Is that just dumb luck, or is there a reason Oregon's cougars have left humans alone while mountain lions in neighboring states seem more prone to attack?

Experts say there is nothing special about Oregon's streak, which could run for another century or end next week.

Cougar attacks remain so statistically rare and unpredictably random that wildlife experts have no good answer about whether the backwoods' worry-warts are more or less realistic than those who feel immune from one of the West's apex predators when recreating in their habitat.

"It's a little bit, on its face, of an anomaly in Oregon," says Rick Hopkins, a research biologist and cougar expert in San Jose, Calif. "But there's no good reason there hasn't been an attack in Oregon other than pure luck.

"With only one or two attacks a year in all of North America, it's not that remarkable not to have one in Oregon," Hopkins says. "It's interesting, but not all that remarkable."

Oregon wildlife officials realize an attack could come at any time. Every Oregon Department of Fish and Wildlife office in Oregon contains a Cougar Attack Response Kit. Field biologists continue to train and retrain in how to use them, how to process an attack scene and who to call if it happens.

But those calls have never been made.

"I can't explain it," says Mark Vargas, the ODFW's Rogue District wildlife biologist. "People have asked me that for years. All the states around us have attacks, and we don't. Fortunately, they just seem to get in trouble with pets and livestock here.
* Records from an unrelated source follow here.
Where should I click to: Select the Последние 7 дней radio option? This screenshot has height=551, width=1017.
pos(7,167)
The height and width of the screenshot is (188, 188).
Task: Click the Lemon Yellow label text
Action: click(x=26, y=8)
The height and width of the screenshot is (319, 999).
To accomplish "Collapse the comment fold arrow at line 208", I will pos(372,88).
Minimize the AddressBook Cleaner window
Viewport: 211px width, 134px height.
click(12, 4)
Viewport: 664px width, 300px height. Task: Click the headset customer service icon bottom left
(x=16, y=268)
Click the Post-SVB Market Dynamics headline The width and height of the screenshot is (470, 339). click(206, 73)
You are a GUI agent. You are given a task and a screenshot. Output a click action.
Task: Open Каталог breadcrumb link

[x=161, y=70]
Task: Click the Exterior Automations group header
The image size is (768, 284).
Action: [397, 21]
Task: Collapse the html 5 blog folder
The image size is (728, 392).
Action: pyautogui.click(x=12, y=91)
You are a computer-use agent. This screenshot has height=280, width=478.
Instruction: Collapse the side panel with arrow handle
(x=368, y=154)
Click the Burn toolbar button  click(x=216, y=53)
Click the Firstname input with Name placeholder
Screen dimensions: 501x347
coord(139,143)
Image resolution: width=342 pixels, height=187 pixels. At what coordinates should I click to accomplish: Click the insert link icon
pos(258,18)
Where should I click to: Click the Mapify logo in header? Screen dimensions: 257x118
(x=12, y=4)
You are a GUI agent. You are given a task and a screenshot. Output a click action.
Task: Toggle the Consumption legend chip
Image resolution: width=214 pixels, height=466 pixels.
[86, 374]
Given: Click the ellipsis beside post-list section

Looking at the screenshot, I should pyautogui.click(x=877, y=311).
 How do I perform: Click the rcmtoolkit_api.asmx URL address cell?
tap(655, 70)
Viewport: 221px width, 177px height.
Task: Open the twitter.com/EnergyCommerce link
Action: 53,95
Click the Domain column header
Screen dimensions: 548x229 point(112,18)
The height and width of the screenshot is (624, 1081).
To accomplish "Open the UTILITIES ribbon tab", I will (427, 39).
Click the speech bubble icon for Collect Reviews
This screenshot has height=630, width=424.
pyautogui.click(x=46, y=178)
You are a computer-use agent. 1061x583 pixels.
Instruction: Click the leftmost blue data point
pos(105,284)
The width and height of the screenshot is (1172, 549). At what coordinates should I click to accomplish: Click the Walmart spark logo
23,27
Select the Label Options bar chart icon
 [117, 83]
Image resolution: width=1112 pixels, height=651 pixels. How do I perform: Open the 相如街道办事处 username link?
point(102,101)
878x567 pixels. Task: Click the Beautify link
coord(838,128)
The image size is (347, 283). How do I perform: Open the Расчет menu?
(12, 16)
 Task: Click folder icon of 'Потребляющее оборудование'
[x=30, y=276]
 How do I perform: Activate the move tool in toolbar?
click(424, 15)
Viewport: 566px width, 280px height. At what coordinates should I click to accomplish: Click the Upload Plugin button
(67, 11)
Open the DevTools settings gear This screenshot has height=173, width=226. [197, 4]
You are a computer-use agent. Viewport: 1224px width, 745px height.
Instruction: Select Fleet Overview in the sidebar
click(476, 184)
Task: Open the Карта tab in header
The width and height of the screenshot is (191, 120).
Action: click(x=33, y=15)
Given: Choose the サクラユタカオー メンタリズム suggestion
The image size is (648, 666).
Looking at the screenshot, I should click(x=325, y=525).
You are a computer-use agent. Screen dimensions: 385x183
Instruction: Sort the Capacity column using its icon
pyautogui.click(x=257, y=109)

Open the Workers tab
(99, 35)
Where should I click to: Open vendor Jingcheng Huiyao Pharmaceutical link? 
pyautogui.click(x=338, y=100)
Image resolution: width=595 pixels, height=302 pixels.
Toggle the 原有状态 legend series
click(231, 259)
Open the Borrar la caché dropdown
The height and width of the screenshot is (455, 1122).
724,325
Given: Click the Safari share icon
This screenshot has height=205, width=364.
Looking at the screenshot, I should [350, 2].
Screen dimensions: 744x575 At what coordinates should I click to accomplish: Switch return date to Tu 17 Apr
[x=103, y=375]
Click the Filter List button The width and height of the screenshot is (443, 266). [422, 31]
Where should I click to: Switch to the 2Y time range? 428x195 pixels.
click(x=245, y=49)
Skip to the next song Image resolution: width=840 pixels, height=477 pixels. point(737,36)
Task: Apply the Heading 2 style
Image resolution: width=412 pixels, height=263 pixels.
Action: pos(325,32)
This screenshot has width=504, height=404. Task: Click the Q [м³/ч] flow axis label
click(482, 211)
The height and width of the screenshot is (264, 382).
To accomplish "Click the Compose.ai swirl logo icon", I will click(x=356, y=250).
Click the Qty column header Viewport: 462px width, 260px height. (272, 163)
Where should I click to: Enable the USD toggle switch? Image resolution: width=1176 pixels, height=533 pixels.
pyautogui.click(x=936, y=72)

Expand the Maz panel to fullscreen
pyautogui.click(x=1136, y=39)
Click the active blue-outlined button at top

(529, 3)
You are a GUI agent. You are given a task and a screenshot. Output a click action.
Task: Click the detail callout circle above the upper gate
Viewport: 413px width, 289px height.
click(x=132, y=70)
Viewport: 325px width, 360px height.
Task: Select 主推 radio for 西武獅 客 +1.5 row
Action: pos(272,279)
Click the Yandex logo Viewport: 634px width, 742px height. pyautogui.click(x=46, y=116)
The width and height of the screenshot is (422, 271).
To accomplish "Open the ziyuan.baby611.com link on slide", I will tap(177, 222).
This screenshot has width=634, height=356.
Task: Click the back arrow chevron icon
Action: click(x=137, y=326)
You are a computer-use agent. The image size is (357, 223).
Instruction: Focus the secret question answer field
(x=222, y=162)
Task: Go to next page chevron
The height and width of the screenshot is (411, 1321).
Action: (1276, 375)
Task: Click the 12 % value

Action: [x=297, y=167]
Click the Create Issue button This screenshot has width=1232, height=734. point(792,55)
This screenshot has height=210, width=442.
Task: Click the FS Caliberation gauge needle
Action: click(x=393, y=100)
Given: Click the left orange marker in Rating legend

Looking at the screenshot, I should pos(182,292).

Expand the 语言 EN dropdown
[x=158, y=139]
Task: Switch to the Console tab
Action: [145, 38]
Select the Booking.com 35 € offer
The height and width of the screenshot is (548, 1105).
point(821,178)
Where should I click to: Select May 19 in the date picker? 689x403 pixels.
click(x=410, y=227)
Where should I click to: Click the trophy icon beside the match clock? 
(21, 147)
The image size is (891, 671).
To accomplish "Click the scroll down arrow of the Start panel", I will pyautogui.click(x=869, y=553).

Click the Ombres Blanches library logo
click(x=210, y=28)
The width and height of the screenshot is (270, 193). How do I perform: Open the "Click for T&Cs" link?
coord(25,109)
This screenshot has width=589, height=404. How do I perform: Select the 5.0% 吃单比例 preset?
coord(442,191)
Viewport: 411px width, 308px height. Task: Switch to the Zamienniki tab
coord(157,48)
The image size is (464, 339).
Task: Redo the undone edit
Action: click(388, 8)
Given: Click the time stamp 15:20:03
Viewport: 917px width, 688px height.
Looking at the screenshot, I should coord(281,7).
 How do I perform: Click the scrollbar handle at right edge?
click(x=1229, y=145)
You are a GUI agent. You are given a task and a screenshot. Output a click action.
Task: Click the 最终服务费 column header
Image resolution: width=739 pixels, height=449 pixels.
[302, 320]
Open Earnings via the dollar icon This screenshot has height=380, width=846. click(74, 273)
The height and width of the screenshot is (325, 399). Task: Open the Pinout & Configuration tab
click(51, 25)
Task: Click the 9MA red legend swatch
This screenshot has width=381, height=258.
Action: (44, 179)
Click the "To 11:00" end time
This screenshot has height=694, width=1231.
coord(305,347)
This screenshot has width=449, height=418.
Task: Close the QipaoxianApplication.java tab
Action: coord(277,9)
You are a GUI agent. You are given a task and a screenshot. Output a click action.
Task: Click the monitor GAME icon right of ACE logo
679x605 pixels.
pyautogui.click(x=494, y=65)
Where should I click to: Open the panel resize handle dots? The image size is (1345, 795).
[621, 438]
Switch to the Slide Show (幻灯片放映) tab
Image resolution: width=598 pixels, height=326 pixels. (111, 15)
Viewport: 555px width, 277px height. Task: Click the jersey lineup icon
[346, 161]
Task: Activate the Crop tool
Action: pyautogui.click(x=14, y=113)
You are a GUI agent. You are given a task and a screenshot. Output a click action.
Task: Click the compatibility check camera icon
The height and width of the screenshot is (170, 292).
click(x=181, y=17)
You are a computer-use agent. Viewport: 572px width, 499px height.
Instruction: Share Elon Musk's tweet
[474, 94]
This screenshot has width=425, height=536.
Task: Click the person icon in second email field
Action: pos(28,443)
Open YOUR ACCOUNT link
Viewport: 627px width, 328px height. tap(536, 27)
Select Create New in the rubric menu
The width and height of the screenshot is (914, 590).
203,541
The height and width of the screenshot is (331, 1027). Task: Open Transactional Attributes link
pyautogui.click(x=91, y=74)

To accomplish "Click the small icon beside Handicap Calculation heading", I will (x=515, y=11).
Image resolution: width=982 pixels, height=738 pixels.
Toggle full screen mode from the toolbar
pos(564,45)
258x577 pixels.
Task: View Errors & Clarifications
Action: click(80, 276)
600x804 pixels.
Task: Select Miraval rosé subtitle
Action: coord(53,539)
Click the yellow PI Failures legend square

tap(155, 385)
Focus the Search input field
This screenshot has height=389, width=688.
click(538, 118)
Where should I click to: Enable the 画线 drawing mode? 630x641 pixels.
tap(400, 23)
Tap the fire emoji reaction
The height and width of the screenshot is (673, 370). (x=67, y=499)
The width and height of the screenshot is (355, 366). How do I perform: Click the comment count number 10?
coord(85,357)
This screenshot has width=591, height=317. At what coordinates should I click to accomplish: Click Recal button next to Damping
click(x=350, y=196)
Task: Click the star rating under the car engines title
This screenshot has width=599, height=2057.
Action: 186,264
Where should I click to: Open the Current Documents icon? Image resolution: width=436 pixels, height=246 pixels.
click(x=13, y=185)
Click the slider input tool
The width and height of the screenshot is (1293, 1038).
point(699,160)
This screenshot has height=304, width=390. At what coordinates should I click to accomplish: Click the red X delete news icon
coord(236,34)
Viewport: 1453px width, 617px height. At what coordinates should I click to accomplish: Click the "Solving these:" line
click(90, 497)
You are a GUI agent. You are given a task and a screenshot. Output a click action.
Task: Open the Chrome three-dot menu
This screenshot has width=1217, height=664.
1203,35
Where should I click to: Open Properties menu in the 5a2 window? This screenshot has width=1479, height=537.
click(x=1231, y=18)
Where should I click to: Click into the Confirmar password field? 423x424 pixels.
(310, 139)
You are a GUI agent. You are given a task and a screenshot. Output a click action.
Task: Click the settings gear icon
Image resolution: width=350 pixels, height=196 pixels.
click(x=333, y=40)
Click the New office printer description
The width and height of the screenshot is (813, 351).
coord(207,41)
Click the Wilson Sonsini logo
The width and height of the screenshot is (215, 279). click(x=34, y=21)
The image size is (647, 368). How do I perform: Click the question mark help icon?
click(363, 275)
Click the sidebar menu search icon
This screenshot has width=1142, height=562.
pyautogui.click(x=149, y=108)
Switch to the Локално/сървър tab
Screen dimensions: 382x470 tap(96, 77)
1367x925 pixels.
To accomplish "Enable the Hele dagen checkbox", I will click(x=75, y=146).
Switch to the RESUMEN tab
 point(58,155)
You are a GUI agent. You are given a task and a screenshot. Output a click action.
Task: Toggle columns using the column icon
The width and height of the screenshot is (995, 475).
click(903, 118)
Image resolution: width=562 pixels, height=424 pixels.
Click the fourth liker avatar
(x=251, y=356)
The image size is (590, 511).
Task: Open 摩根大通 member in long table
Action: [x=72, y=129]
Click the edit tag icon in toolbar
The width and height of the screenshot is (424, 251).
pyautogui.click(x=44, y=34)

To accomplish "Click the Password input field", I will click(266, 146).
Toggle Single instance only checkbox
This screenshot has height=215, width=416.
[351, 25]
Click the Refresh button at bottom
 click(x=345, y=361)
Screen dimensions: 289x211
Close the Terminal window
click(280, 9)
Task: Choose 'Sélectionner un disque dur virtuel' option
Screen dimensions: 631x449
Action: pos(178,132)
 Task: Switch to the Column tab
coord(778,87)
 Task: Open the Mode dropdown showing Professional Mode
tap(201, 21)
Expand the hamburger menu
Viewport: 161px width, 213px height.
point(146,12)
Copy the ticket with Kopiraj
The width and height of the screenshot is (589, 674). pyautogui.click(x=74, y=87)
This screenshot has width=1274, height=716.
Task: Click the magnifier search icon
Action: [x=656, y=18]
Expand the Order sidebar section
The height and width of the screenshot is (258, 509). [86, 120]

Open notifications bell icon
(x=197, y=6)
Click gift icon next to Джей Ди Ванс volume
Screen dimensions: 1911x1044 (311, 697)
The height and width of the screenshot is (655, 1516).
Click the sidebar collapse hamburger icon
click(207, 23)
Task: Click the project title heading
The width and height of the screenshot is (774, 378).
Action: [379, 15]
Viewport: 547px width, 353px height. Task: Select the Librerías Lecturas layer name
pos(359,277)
"It hasn't happened, but it doesn't mean it won't," he says. "Hope not."

Saturday's attack occurred near Perris, Calif., when the unidentified 50-year-old victim suffered lacerations, puncture wounds and bite marks at the base of his skull — all wounds consistent with an attack by a cougar, which are commonly called mountain lions in California.

California Department of Fish and Wildlife Lt. Patrick Foy says investigators have not been able to interview the victim.

"He's in really, really bad shape," Foy says.

CDFW law enforcement officers and biologists have placed baited traps in an effort to capture the offending cougar, according to the CDFW. DNA samples were collected from the victim to match with the cougar if it is captured. If biologists get a match, the cougar will be killed, the CDFW says.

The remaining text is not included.